Полная версия:
Свобода
Нет.
Он не целится. Он просто стреляет.
Наискосок вверх.
В воздухе разлетаются осколки стекла от камеры, установленной на фонарном столбе. Затем мужчина садится за руль и уезжает.
В багажнике никто не поет.
Никто уже больше нигде не поет.
Певчая птичка умолкла.
6
Сэм Бергер сидел на мостках у своего эллинга. Хотя он выпил всего одну порцию виски, по телу растекалось необыкновенное умиротворение, и с виски это никак не было связано. Все дело во взгляде. Умном, проницательном, живом. В очках, которые загадочным образом держались на лбу, прямо на линии роста волос. А под очками – этот взгляд. Как будто она действительно его понимает. Считывает, трактует, принимает, понимает. Не то чтобы материнский, вовсе нет, просто всевидящий взгляд женщины чуточку старше, умнее и опытнее, чем он сам.
После слов «Да, я много думал о ребенке» Бергер больше не мог говорить.
Разговор застопорился. Совсем.
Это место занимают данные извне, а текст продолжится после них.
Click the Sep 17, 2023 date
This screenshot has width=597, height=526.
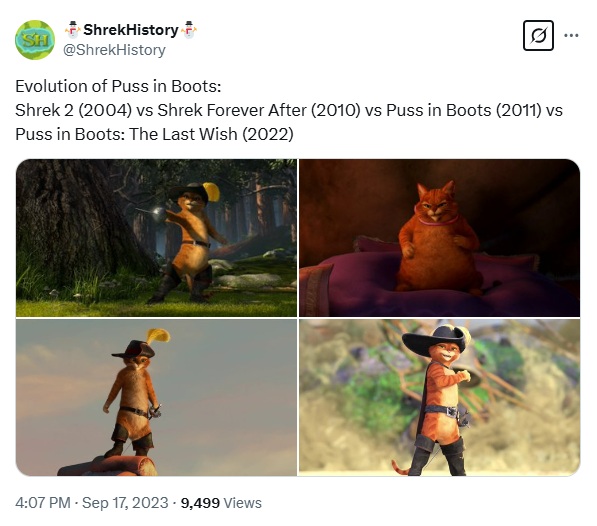coord(125,503)
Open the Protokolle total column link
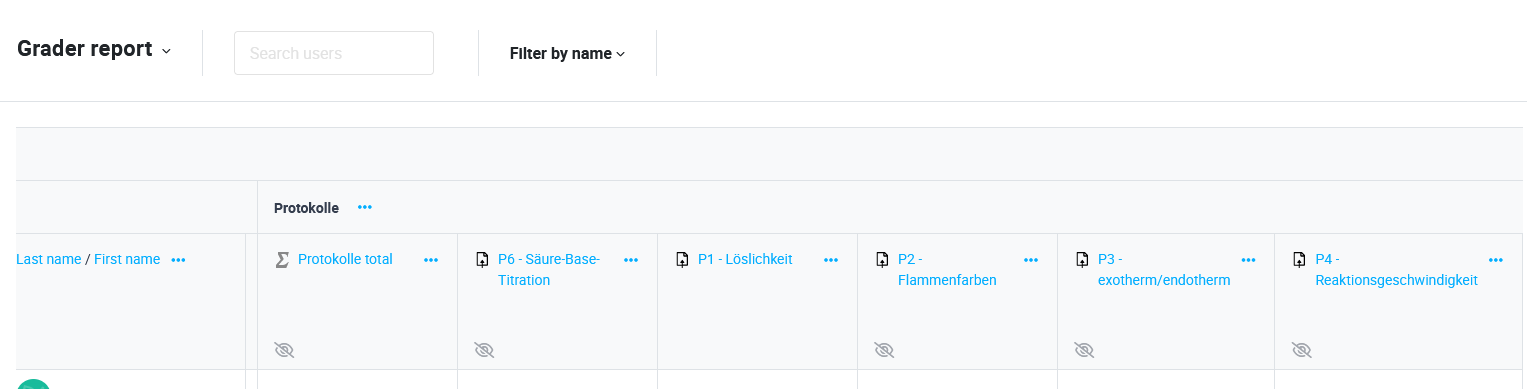The image size is (1527, 389). (345, 259)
Шарики из носовых платков множились, становились все более плотными и упругими. Но при этом оставались сухими.
Рита Олен не стала его торопить. Полистав свой ежедневник, она великодушно произнесла:
– Кстати, у меня есть окошко завтра во второй половине дня.
И вот теперь уже вечер после этого окошка. Взгляд Бергера скользил вдоль зеркальной поверхности залива Эдвикен. Сумерки только начали сгущаться. Оглушительная красота.
Он не собирался сюда возвращаться. Эллинг должен был остаться его рабочим местом, а жить он планировал переехать обратно на Плуггатан в район Сёдермальм. Ходить в офис, как все нормальные люди. И вечером уходить с работы, как обычный человек.
Оставляя работу на работе.
Однако этого не произошло. Он осознал, что находится лишь в самом начале долгого пути, на котором психолог Рита Олен сыграет важную роль. Эллинг по-прежнему был его местом. Здесь он и останется, пока не будет в состоянии разделять жизнь и работу.
Работа и составляла его жизнь. Работа, которой почти не было.
Это кое-что говорит и о жизни.
Бергер тяжело вздохнул – не выходя из умиротворенного состояния – и потянулся к стоящему на столе ноутбуку. Включил его, увидел незакрытое письмо и уставился на вложение с файлом. Видеофайлом.
Рита Олен с самого начала предупреждала его о своих «нестандартных методах», и во время второй встречи уже снимала его на камеру. Когда он вернулся в эллинг, в почте его ждало письмо с видео.
Бергер его не смотрел.
Вместо этого он пытался разобраться, кто он есть на самом деле. В собственной жизни, в жизни других, в истории, в вечности. Под каким бы углом он на себя ни смотрел, получалось, что ничего особенного он из себя не представляет. Маргинальная фигура. Актер второго плана. Даже в собственной жизни.
К такой перспективизации привели обе встречи с Ритой Олен. И именно этому Бергер был обязан своим нынешним благодушным состоянием. Которое не омрачалось даже при взгляде на видеофайл.
Сэм Бергер должен стать главным героем в собственной жизни.
Файл загрузился мгновенно. Наклонившись к ноутбуку, Бергер дважды кликнул мышкой.
Почему-то фильм включился ближе к концу. Бергер увидел себя, сидящего в кресле в кабинете у Риты Олен. Ее саму не видно. Звук выключен. Зато Бергер увидел по меньшей мере пятнадцать бумажных комочков на столе перед кажущимся незнакомым мужчиной, губы которого несколько секунд беззвучно шевелятся. Потом лицо его искажает гримаса, мужчина опускает голову на колени.
Бергер поставил на паузу. Самое удивительное, что в этот миг в голове у него пронеслись всего две мысли: во-первых, он обрадовался, что поседевшие пряди его волос снова обрели естественный каштановый цвет; во-вторых, с удовлетворением отметил, что на лысину даже намека нет.
Интересно, как бы прокомментировала Рита Олен такую реакцию.
Бергер передернулся от какой-то парадоксальной приятной неприязни и перемотал на начало фильма, где Сэм Бергер с прямой спиной усаживается в кресло и кисло улыбается. Перед ним еще нет маленьких бумажных шариков, лишь пачка обычных носовых платков.
Бергер включил звук и услышал мягкий голос Риты Олен:
– Сэм, вокруг вашего эллинга установлены камеры наблюдения?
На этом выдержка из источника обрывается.